Microbes use nitrogen (N) from the soil to decompose stubbles. When stubbles have a high carbon: nitrogen (C: N) ratio, soil mineral N is tied-up. Cereal stubbles have a high C: N ratio of around 80:1. Canola stubble C:N ratios are higher and legume stubbles are lower.
As stubbles break down soil mineral N is immobilised until crop residues decompose to have a C: N ratio of around 15:1. The question is if immobilisation of N will coincide with the early growth of the following crop.
If it does, extra N fertiliser may be needed to get the following crop off to a good start. Approximately 10 kg of additional N is required to break down one tonne of cereal stubble.

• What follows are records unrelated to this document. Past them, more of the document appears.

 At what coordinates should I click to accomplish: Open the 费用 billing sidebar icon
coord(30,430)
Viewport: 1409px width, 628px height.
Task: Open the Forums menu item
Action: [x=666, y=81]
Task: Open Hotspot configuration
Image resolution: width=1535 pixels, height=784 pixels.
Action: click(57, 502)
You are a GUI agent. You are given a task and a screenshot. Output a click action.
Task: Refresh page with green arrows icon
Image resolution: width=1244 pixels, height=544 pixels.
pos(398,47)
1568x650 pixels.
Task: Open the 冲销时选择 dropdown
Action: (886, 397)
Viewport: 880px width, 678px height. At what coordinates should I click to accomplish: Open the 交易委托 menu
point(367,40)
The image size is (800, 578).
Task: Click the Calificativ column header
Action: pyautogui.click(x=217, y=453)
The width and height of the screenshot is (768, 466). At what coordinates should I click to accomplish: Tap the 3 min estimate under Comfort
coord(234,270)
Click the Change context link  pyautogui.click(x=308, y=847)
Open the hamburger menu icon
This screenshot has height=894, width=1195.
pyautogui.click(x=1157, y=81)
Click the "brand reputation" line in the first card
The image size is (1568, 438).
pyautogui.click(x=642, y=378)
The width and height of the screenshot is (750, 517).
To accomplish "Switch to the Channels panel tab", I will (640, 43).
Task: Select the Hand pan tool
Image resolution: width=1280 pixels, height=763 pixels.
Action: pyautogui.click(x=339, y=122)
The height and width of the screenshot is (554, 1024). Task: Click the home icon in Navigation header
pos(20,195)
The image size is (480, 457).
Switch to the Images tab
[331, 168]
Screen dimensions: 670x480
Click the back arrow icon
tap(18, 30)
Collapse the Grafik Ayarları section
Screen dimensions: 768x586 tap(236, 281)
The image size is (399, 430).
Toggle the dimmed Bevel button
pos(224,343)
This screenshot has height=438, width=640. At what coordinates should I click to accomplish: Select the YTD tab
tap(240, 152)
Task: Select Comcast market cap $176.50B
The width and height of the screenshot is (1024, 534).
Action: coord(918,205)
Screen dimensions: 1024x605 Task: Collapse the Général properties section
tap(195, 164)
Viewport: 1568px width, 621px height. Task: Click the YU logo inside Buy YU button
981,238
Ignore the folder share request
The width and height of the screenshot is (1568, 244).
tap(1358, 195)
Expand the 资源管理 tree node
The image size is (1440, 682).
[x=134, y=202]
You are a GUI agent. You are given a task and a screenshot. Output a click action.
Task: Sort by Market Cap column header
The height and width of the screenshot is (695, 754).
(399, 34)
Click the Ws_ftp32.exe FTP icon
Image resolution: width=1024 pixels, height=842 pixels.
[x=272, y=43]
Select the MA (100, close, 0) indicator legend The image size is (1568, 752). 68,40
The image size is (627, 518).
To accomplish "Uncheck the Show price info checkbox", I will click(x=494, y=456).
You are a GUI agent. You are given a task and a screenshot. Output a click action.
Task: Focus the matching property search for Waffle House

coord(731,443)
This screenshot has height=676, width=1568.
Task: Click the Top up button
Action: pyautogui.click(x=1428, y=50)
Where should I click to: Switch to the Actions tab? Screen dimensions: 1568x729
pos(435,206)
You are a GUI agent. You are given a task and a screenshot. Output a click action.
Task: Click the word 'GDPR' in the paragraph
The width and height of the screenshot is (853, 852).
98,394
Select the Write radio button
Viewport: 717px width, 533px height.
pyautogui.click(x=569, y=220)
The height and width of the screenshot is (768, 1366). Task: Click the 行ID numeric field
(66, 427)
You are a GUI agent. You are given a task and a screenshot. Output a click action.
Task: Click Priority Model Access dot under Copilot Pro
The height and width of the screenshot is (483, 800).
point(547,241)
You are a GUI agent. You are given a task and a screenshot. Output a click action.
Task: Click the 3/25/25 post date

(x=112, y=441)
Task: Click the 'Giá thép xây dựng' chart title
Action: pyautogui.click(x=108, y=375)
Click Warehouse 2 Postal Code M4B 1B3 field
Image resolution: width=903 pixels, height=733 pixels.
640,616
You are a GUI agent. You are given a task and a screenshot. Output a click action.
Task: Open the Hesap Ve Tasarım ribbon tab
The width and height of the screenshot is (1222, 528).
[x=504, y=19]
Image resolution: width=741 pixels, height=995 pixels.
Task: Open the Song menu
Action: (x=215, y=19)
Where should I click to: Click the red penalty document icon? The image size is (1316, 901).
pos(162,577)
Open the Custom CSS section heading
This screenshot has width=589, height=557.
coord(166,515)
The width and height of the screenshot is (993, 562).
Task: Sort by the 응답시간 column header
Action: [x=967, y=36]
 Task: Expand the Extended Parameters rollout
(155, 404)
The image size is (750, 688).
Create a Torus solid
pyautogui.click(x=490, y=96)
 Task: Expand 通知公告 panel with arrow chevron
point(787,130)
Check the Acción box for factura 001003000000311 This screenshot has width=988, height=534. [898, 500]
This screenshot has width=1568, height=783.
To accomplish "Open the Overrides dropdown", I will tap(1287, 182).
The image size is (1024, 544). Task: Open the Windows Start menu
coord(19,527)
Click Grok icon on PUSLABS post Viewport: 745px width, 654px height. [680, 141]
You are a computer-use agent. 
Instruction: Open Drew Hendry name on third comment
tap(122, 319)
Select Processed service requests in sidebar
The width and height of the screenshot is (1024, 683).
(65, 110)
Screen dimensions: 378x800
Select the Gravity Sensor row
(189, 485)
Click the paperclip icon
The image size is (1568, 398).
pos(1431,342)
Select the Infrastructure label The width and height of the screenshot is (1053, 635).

A 6 t/ha wheat crop, leaving about 8t/ha of stubble may require up to an extra 80 kg N/ha at sowing to ensure the young crop can access enough N.
In time, the N becomes available as the stubble decomposes. Rootzones with good microbial activity can hold up to 40 kg/N/ha in the root zone for later release. Healthy root zones also reduce N leaching, keeping it where the plants can use it.
Burning stubbles makes some N available immediately, however up to 80% of the stubble N content is lost during the burn.
You may need to apply a similar amount of N fertiliser to compensate for immobilisation of N as to replace N lost through burning. Applying N to compensate for temporary immobilisation builds up paddock nitrogen stocks. Replacing N lost through burning maintains nitrogen levels.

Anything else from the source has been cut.